The task:
Give back every record verbatim, but not the pictures.

*** Opening of Material shown ***

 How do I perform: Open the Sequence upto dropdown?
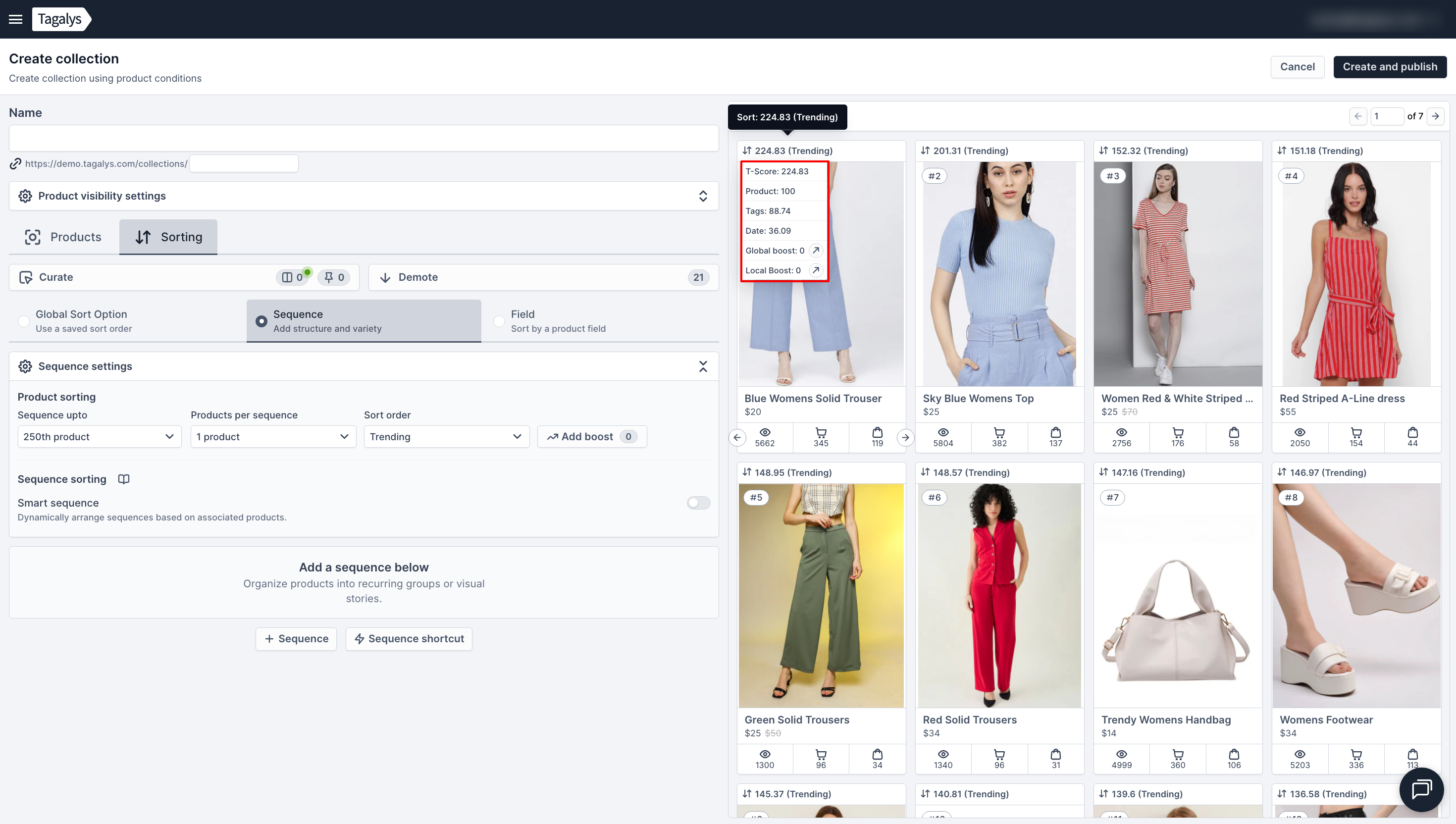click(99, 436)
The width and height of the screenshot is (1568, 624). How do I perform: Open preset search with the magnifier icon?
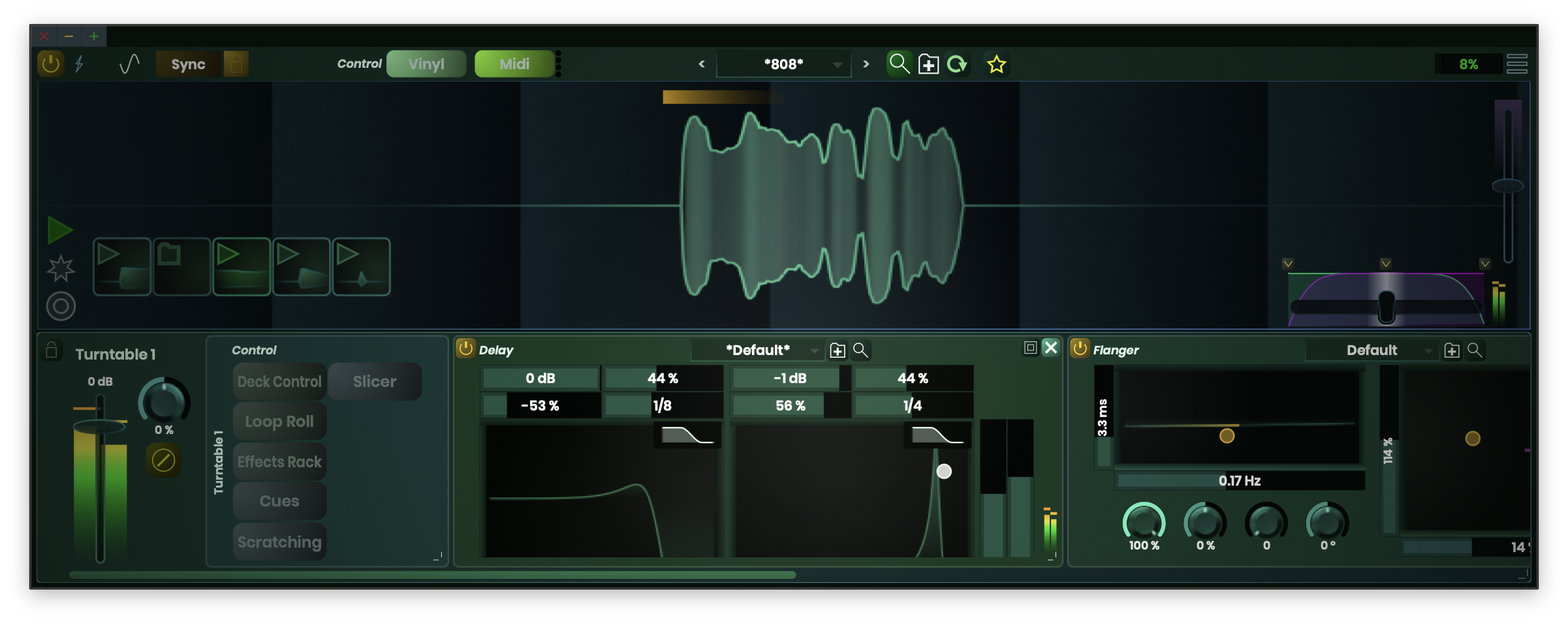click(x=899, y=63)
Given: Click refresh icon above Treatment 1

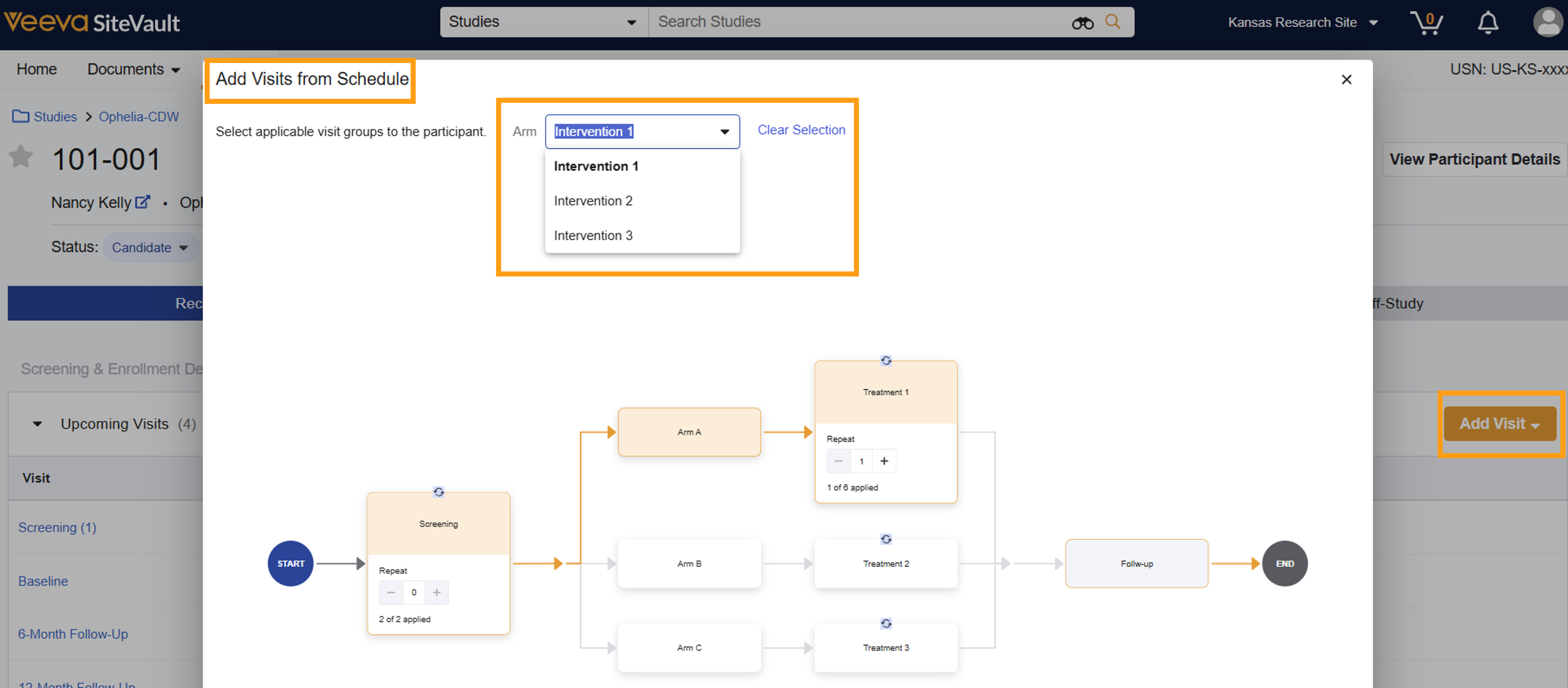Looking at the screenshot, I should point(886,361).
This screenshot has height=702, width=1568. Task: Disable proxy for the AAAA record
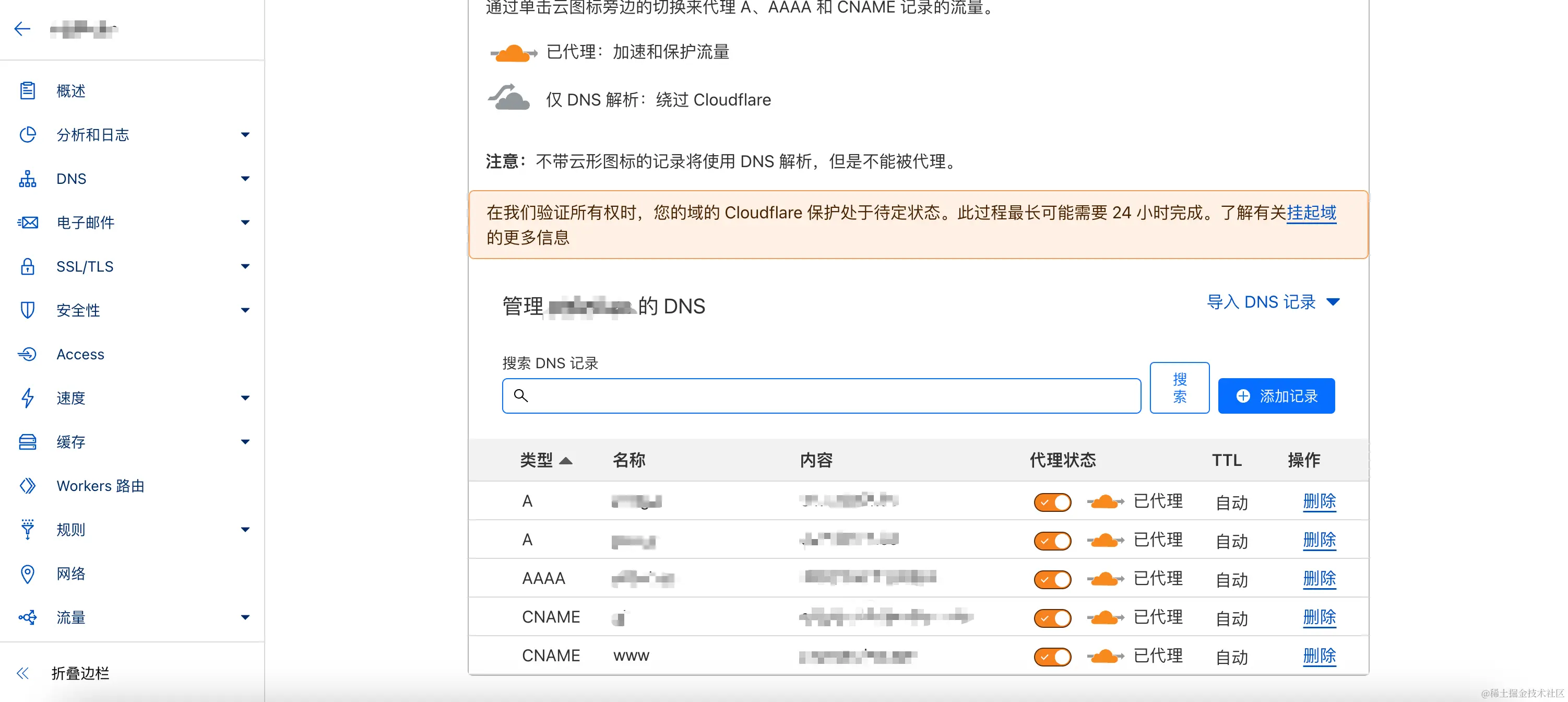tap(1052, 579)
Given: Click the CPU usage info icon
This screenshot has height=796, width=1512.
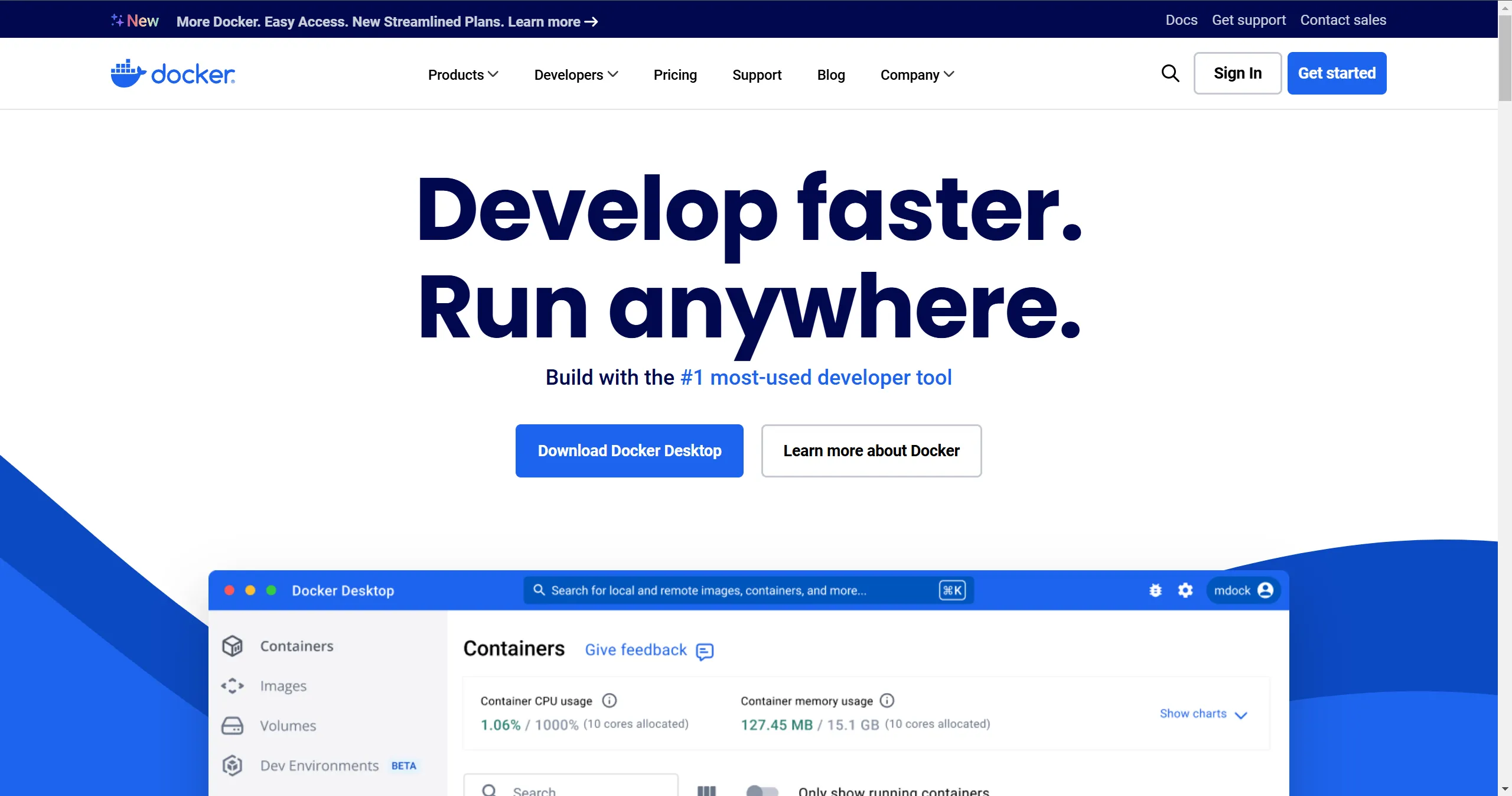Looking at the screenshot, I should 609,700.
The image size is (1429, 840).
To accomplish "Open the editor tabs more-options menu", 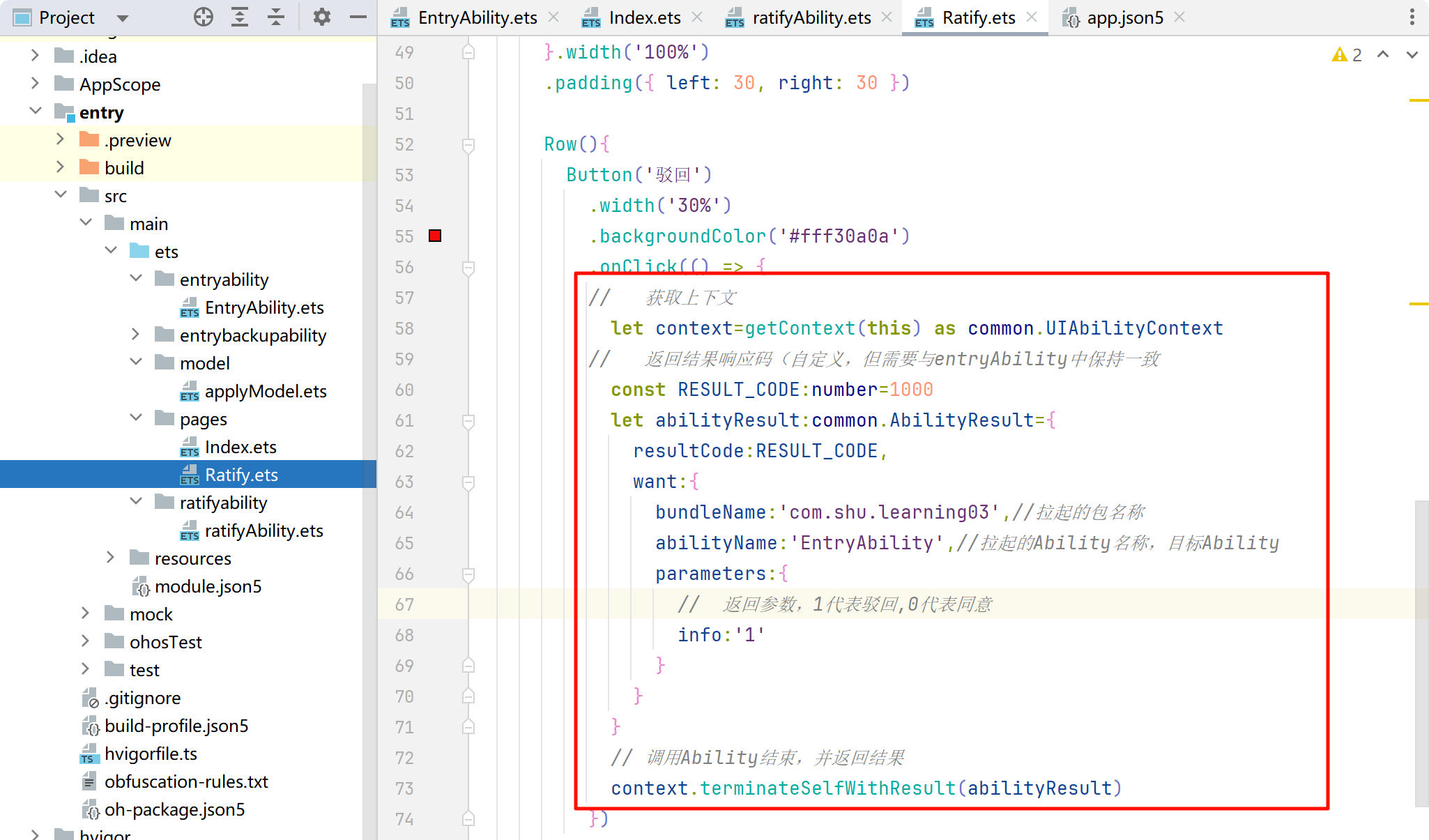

*** Close of Material shown ***

Answer space:
 How do I perform: Open the Sequence upto dropdown?
click(99, 436)
The width and height of the screenshot is (1568, 624). How do I perform: Open preset search with the magnifier icon?
click(x=899, y=63)
Given: Click refresh icon above Treatment 1

Looking at the screenshot, I should point(886,361).
This screenshot has height=702, width=1568. Task: Disable proxy for the AAAA record
tap(1052, 579)
Given: Click the CPU usage info icon
This screenshot has height=796, width=1512.
Looking at the screenshot, I should 609,700.
The image size is (1429, 840).
To accomplish "Open the editor tabs more-options menu", 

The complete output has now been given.